(YOUR ASSIGNMENT)
The entries below contain a stretch that opens with the line containing "Click the rotate left arrow icon" and closes with the line containing "Task: Open calendar icon for birth date"; set down that stretch exactly, both ends included, and nothing else.
▽
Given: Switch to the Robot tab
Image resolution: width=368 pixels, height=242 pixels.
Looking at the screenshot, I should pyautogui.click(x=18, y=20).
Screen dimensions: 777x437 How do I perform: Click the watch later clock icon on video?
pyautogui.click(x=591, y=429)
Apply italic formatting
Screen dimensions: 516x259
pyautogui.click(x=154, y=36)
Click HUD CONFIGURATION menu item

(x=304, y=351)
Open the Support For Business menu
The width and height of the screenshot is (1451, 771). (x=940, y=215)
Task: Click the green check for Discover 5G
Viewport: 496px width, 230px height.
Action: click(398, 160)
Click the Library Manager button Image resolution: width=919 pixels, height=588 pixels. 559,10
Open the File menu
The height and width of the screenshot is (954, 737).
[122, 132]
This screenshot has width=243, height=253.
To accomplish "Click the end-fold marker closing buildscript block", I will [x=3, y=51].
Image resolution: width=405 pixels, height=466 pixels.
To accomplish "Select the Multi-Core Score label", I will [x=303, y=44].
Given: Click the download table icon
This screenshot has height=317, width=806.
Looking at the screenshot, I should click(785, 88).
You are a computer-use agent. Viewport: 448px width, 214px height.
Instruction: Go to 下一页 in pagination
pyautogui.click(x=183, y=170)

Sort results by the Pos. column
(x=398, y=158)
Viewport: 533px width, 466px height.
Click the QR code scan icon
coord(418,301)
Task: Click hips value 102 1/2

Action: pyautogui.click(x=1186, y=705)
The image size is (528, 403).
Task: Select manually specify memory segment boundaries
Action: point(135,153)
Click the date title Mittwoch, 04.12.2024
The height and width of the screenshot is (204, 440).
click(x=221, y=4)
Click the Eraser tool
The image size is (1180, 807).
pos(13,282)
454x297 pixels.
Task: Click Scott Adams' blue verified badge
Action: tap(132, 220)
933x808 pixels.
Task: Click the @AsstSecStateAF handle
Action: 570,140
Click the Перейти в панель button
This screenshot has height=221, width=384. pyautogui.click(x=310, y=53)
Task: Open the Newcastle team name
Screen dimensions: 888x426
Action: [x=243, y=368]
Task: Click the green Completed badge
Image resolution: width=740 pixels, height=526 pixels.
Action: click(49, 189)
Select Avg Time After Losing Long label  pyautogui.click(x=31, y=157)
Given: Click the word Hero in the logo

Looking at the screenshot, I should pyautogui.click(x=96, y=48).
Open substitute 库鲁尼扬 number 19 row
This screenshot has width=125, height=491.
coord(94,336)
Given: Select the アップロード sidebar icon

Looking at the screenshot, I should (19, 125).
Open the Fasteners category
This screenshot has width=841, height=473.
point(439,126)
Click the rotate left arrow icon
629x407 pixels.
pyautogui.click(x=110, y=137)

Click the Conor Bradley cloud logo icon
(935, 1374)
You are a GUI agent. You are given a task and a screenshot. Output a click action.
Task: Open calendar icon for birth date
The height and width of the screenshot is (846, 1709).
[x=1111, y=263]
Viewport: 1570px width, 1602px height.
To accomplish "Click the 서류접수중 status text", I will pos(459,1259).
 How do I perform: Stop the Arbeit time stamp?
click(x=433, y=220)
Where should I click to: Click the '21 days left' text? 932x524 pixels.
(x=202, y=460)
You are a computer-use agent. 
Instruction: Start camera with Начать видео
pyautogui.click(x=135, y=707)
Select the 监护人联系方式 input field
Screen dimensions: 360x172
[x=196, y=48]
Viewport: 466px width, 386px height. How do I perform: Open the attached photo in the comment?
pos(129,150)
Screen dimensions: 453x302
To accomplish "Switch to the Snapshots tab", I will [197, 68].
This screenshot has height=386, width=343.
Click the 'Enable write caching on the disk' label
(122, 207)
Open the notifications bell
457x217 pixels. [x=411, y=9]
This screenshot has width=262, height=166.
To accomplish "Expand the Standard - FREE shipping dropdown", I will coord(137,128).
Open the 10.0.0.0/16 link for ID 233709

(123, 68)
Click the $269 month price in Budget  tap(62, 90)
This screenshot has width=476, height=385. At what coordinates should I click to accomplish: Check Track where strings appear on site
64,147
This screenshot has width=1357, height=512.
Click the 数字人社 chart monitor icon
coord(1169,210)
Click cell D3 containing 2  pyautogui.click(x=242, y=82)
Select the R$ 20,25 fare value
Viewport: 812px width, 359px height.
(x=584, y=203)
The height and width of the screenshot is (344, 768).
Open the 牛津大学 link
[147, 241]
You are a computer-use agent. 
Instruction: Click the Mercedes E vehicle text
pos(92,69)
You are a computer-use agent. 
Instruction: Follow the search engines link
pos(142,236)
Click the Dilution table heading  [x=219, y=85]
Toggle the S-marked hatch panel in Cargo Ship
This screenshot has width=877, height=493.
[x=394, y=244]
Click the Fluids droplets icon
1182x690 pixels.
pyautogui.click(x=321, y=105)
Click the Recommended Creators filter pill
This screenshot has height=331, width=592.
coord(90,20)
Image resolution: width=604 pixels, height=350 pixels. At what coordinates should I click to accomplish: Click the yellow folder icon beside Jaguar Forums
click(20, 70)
△
(EXERCISE RESPONSE)
Click the rotate left arrow icon
629x407 pixels.
pyautogui.click(x=110, y=137)

Click the Conor Bradley cloud logo icon
(935, 1374)
You are a GUI agent. You are given a task and a screenshot. Output a click action.
Task: Open calendar icon for birth date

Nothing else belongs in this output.